Will the Fed Cut Rates in Reaction to the Coronavirus Outbreak?
The unexpected spread of the coronavirus beyond China has sent markets into a tizzy and increased the likelihood of a rate cut by the Fed in reaction to the potential economic fallout of the outbreak. The Federal funds futures now offer an 85% probability of a 0.25% rate cut before Fed’s July meeting this year, up from about 50% in the previous month.
There are also expectations for a further cut to as low as 1% from the present 1.50-1.75% levels before next year. The sudden sell-off in global equities and spurt in demand for government bonds hiked market expectations for intervention by the Fed for further easing to protect the US economy.

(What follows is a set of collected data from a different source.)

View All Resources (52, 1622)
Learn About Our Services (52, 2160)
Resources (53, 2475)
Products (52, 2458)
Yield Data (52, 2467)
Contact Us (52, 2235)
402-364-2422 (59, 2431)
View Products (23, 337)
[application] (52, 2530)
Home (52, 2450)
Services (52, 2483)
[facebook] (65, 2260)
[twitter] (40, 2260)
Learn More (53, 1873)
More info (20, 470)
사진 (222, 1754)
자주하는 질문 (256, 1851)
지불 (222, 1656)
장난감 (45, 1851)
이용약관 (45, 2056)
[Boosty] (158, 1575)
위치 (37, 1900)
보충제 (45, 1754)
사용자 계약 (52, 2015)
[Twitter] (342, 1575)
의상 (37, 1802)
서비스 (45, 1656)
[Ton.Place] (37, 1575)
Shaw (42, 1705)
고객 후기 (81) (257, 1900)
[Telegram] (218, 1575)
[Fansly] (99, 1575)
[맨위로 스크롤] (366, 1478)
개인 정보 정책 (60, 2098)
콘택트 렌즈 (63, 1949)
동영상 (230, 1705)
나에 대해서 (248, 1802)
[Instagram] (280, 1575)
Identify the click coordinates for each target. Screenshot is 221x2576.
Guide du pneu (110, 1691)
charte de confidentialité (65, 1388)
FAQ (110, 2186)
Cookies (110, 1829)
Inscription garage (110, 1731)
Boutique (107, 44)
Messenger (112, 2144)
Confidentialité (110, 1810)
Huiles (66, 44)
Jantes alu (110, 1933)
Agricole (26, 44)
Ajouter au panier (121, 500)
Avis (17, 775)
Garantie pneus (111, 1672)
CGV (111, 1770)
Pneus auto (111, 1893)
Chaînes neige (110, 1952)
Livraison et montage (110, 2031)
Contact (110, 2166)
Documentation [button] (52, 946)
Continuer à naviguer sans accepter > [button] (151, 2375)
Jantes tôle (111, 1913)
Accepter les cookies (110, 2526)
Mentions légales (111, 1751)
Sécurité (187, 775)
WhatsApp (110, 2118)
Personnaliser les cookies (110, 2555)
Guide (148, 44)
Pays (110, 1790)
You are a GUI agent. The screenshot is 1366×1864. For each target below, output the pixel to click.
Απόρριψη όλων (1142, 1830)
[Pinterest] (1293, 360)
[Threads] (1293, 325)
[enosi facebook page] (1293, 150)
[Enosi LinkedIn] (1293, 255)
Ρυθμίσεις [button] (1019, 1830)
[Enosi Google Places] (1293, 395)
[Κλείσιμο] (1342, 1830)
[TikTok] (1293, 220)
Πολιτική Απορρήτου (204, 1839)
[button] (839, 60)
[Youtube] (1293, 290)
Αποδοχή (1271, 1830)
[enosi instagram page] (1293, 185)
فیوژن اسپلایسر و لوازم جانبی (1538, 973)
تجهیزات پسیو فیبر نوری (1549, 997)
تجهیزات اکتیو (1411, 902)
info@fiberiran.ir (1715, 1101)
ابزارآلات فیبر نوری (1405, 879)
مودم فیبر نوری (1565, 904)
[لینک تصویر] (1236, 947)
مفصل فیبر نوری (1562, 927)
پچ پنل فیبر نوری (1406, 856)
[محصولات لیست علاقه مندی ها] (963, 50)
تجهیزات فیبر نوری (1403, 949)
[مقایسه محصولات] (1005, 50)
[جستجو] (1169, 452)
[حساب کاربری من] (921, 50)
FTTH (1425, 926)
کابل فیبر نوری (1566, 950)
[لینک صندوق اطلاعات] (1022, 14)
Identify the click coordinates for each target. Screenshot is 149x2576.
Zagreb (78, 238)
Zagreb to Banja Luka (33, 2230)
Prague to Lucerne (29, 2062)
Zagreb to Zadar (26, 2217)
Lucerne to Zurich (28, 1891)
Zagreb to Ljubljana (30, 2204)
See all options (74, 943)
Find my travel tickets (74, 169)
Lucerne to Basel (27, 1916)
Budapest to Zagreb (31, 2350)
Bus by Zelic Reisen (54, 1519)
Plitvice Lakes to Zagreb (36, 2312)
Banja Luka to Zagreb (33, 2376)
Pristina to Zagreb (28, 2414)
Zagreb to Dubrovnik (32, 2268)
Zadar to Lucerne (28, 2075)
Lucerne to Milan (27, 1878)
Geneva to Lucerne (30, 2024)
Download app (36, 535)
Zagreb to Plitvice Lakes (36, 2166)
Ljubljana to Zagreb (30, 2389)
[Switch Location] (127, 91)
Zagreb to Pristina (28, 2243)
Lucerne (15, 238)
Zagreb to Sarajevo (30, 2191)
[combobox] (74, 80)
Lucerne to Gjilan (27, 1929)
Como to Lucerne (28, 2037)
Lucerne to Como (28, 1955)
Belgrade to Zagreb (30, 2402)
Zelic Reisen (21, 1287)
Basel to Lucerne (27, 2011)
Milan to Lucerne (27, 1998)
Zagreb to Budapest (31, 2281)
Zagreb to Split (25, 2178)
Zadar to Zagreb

However, Fed officials have repeatedly played down the possible effect of the outbreak on the US economy, maintaining hope that the economic growth could remain moderate and that the virus will have only a short-lived impact on the US. The latest comments by Cleveland Fed President Loretta Mester indicate that the coronavirus offers a big risk to economic growth in the US, but it is too soon to assess the extent of its effect.
Analysts, however, remain concerned that the continued volatility in financial markets is something that can have an immediate impact on the economy, something the Fed will be forced to react to. Lately, US Treasury yields have also slid lower, a troubling sign that could put more pressure on the Fed to turn more dovish.